Multifamily Housing Hot in Texas; Single-family Squeeze May Ease, Says Dallas Fed
A bigger supply of new homes for entry-level Texas buyers will be needed in 2015, says latest issue of Southwest Economy
For immediate release: December 22, 2014
DALLAS—Apartment construction in Texas will likely moderate, while the state’s single-family housing market may regain traction in 2015, according to the latest issue of the Federal Reserve Bank of Dallas’ Southwest Economy.
The market for single-family housing in Texas lost some momentum in 2014, with record-high prices, depleted existing-home inventories and declining affordability contributing to relatively slow growth in sales, writes Dallas Fed economist Laila Assanie in “Single-Family Housing Squeeze Eases in Texas; Multifamily Soars.”
Improved access to credit and an expanding supply of new homes for first-time and lower-income buyers will be essential for the state’s housing market to strengthen in 2015, Assanie notes.
Entry-level buyers have been squeezed in recent years by rising home prices and difficult-to-obtain mortgages, Assanie says, and builders have also moved away from constructing entry-level homes in favor of higher-priced move-up products.

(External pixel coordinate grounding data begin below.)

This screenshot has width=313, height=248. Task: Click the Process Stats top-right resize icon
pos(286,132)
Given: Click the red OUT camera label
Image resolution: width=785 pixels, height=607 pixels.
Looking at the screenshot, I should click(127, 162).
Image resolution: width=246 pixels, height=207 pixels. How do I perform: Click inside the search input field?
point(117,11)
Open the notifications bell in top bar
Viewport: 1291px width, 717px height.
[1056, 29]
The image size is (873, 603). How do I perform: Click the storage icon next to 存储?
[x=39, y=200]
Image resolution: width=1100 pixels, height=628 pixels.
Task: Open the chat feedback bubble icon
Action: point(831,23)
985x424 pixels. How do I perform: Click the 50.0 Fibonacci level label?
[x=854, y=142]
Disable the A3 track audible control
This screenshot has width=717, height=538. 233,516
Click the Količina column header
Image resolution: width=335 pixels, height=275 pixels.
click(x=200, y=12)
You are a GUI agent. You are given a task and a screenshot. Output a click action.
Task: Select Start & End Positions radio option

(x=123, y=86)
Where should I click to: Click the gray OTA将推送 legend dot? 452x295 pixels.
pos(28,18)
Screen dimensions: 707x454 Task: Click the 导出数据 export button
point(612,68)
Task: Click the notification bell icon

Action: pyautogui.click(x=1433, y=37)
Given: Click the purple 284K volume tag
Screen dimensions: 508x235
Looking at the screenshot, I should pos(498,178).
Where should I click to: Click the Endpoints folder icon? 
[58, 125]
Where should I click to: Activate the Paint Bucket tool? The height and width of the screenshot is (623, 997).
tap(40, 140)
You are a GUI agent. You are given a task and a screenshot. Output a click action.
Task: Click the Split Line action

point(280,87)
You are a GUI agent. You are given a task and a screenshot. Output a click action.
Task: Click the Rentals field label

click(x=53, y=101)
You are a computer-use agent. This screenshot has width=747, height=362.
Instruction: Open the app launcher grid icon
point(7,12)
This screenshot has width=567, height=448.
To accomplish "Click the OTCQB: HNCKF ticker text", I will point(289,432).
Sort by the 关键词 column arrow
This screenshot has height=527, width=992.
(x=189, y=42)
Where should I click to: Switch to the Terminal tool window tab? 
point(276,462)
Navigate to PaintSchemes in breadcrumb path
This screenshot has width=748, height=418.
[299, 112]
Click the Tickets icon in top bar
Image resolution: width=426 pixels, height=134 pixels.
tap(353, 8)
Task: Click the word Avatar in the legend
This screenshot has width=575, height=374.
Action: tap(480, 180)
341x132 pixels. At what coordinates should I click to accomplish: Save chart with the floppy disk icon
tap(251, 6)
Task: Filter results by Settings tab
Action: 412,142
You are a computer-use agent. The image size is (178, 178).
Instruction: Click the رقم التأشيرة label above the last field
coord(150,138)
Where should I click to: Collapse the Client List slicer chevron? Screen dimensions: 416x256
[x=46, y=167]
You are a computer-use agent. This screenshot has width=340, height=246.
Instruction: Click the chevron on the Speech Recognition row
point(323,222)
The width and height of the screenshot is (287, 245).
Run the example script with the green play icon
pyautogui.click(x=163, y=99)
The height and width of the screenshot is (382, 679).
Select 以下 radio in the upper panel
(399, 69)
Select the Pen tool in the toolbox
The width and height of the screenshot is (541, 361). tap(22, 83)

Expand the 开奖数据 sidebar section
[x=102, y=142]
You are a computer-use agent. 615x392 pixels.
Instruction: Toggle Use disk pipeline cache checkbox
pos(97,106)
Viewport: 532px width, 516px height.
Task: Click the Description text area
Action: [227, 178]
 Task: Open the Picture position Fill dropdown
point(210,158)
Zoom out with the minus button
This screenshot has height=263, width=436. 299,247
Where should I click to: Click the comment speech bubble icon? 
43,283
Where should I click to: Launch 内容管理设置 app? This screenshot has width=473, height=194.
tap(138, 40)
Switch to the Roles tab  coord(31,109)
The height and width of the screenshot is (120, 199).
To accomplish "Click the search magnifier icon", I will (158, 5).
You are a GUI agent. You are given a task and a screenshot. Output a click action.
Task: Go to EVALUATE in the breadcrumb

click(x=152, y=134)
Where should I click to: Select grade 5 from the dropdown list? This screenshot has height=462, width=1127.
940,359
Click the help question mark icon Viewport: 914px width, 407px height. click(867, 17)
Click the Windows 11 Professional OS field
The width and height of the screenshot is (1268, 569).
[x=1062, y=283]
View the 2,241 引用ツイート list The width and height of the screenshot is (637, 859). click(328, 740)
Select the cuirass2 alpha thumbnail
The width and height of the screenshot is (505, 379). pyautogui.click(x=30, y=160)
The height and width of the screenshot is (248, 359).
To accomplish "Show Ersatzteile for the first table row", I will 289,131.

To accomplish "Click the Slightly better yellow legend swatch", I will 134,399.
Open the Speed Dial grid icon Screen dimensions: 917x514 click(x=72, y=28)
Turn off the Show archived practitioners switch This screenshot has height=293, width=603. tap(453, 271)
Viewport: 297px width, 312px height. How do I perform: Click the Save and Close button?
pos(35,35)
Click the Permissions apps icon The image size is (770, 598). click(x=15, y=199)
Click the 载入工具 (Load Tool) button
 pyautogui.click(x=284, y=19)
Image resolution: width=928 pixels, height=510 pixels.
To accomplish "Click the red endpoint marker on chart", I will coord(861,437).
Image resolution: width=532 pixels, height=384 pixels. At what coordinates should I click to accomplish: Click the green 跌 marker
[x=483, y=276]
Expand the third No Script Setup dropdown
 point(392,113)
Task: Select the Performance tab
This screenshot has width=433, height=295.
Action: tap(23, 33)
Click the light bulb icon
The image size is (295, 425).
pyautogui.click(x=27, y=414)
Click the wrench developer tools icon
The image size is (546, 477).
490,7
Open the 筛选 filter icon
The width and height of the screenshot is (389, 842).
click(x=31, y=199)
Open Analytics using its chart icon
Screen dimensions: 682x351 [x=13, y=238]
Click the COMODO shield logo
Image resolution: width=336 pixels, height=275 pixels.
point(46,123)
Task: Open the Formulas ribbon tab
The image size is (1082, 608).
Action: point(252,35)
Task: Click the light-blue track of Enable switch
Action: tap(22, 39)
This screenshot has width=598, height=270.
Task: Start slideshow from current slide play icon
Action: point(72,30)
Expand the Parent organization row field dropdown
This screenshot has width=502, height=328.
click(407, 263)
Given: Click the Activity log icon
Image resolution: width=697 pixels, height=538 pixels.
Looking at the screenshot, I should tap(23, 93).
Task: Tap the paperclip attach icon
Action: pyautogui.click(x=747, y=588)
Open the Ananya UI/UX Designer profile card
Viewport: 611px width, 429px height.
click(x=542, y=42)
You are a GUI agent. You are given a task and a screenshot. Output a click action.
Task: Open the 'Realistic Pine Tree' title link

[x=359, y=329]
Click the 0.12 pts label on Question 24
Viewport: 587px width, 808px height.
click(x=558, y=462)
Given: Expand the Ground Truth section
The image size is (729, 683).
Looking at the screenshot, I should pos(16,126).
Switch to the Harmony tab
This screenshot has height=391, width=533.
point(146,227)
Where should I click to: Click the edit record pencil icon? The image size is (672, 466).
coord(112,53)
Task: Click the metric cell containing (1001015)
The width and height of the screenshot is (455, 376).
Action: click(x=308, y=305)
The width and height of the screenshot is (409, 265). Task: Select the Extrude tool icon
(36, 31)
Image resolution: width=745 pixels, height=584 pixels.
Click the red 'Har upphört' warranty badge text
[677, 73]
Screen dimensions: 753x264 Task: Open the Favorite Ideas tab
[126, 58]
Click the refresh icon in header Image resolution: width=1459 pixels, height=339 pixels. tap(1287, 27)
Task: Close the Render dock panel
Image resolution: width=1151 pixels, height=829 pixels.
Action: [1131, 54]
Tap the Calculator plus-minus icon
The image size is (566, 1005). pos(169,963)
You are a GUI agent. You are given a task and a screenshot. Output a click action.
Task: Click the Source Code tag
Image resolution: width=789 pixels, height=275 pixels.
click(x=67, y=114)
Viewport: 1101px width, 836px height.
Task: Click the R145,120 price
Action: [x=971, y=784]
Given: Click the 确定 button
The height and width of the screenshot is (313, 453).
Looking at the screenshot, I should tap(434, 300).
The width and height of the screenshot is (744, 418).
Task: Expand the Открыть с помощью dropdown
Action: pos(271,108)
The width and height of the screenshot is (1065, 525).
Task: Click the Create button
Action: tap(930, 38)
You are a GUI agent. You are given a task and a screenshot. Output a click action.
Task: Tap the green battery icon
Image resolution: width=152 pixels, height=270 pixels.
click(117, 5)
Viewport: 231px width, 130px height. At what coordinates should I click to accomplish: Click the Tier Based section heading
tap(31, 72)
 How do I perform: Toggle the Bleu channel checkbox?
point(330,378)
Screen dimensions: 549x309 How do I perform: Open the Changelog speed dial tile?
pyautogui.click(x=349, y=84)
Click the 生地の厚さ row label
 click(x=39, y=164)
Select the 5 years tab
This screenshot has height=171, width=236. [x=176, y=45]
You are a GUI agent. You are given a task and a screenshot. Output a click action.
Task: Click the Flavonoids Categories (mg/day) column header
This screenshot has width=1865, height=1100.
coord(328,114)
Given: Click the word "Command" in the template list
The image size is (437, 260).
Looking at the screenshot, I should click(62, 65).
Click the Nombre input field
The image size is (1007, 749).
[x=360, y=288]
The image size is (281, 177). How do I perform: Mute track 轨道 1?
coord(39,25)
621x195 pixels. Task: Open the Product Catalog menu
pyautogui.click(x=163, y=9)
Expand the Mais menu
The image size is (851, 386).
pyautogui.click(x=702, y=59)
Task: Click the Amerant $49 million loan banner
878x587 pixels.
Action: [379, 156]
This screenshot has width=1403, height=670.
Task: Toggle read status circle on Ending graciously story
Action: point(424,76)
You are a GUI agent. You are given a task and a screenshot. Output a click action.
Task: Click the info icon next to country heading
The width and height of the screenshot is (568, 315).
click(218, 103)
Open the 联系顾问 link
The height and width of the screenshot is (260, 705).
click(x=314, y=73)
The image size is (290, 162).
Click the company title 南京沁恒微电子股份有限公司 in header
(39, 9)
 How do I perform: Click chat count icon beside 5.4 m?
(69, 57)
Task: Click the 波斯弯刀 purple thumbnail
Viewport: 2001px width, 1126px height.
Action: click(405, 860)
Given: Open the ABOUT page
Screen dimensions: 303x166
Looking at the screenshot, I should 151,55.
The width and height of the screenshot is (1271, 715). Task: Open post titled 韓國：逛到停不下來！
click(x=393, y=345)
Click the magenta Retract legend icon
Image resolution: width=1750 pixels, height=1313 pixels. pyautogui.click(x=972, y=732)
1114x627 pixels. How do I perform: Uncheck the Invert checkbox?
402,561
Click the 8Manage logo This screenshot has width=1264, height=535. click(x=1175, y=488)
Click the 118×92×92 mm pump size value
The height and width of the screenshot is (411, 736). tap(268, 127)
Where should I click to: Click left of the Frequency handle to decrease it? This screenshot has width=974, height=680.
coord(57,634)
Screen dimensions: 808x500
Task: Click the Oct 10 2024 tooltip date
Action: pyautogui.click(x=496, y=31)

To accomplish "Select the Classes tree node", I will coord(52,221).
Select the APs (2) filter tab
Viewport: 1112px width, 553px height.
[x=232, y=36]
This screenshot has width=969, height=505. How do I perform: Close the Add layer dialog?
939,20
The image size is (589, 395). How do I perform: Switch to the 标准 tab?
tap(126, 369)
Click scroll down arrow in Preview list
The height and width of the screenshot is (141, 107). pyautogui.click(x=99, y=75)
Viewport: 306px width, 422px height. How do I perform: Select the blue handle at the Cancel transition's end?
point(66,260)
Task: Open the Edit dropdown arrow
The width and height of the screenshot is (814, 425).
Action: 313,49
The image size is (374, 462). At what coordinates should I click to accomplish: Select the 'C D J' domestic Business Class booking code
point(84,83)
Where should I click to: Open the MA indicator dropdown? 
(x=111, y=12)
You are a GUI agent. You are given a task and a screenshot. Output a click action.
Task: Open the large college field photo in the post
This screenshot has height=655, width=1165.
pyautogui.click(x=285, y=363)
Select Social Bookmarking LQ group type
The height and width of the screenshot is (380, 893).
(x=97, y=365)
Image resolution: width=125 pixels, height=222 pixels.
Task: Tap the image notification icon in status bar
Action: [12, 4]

However, new guidelines from Fannie Mae and Freddie Mac that took effect on Dec. 1 revise lending standards, including the elimination of a requirement that a borrower put 20 percent down. These new rules should motivate lenders and relax underwriting rules, Assanie says, benefiting the single-family housing market in Texas.
“This will allow low- and moderate-income borrowers greater access to credit, speeding up the review process and stimulating the housing industry,” Assanie writes.
Some Texas builders are also moving back into the entry-level market by offering higher-density products such as townhomes and patio homes, according to Assanie.
In the Texas multifamily market, Assanie says that construction activity is moderating and occupancy levels and rent growth will likely cool as units under construction are completed. Still, she says occupancy and rents should stay at or above the long-run average in 2015 in Texas due to economic and population expansion, diminished housing affordability and a declining homeownership rate in the state.
This issue of Southwest Economy also features an “On the Record” conversation with Mark G. Dotzour, chief economist and director of research at the Real Estate Center at Texas A&M University. Dotzour says rapidly rising home prices in Texas could pose a threat to Texas economic growth, making the state less competitive for business.
“I feel that this is one of Texas’ most pressing economic development issues,” Dotzour says. “We need to build more homes to keep the supply high enough to prevent prices from getting so expensive that new workers choose not to relocate to Texas.”